Is there a site somewhere that attempts to catalog

1) instances where the flight computer prevented an incident due to pilot error

2) instances where the flight computer caused an incident

I understand it's not always (if ever) so black & white, and I'm sure there's a better way to break things down. But it'd be interesting to read something that attempts to keep some kind of score.


It's a question that can't really be answered. It's sort of like asking about

1) instances where your alarm clock prevented you from being late to work

2) instances where your alarm clock failed to wake you up

How could you possibly determine how often your alarm clock prevented you from being late? You can certainly tell how often it fails to do it's job, but you can't determine how often it's success is necessary because there aren't any near misses to detect. With no control group there can be no comparison.

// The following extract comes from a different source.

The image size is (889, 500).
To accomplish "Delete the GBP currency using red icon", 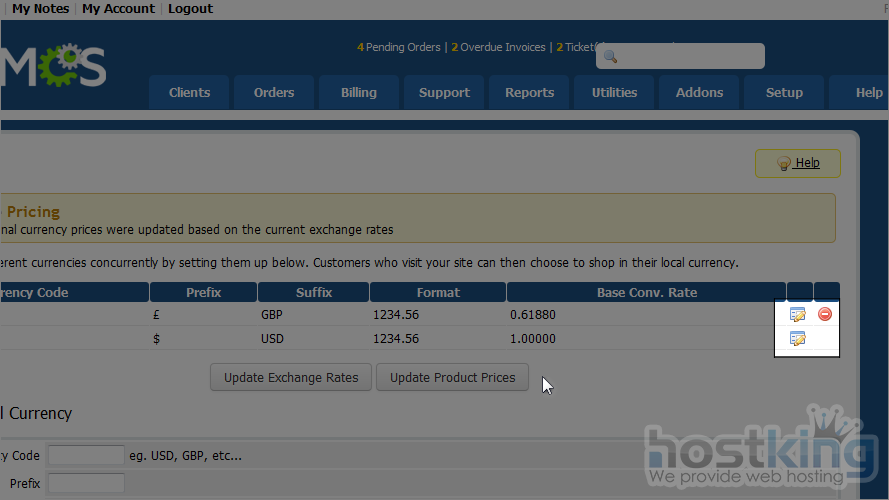I will pos(825,314).
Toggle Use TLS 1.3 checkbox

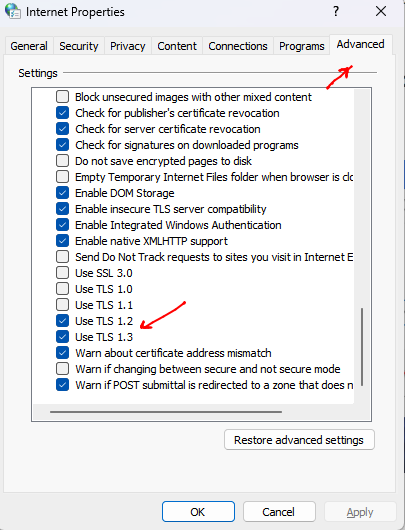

You could count incidents which the flight computer is helpful, but you cannot count incidents that never happened in the first place because of the flight computer.


OTOH, Airbus and Boeing use different systems. Some alarm clocks kick you out of bed, shower you, and drive you to work. Other alarm clocks just pull the covers off and poor cold water on you, but still require you to do the rest.

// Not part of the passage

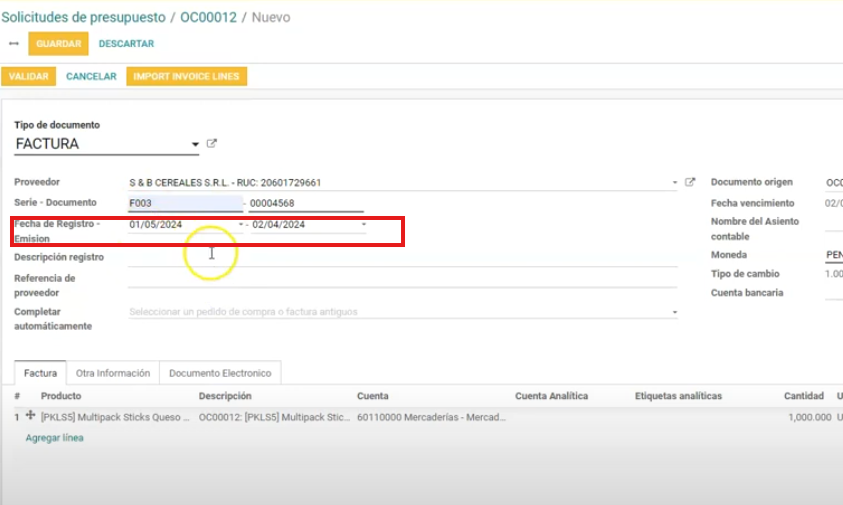Click the Serie field containing F003
Viewport: 843px width, 505px height.
coord(185,204)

So you could analyze instances where the latter proved insufficient and try to guess whether the former would have been sufficient.

The bigger problem is probably that there just aren't enough useful extreme incidents to be draw any conclusions. Or maybe there are. That's why I'm most curious if anybody has even tried. All I ever hear is that air safety has increased along with an increase in computerization. But that tells me very little. Everything about the aircraft and its ground support has been getting better, not to mention the training of the humans.


It's worth pointing out Qantas is the exception to your point. More incidents on Qantas flights are due to causes outside of the crew's control than due to human error. Even then, Qantas hasn't lost an airframe or had any fatalities since the dawn of the jet age.


> Even then, Qantas hasn't lost an airframe or had any fatalities since the dawn of the jet age.

They do have a record as a safe airline ( though Southwest and Ryanair are probably 'safer' given the number of short-haul daily flights they operate ) but QANTAS also go to extreme lengths to maintain that reputation.

For example in 1999 one of their 747s, reg VH-OJH, overran the runway in Bangkok after aquaplaning. The insurers examined it whilst it lay on a golf course and wrote it off as uneconomic to repair. QANTAS however decided to proceed on its own initiative, to maintain its 'no jet losses' reputation, and spent over $100 million on repairs. Probably more than or just about exactly what the aircraft was worth at that time.

They actually had another 11 years service out of that one before it was sent to Marana for storage.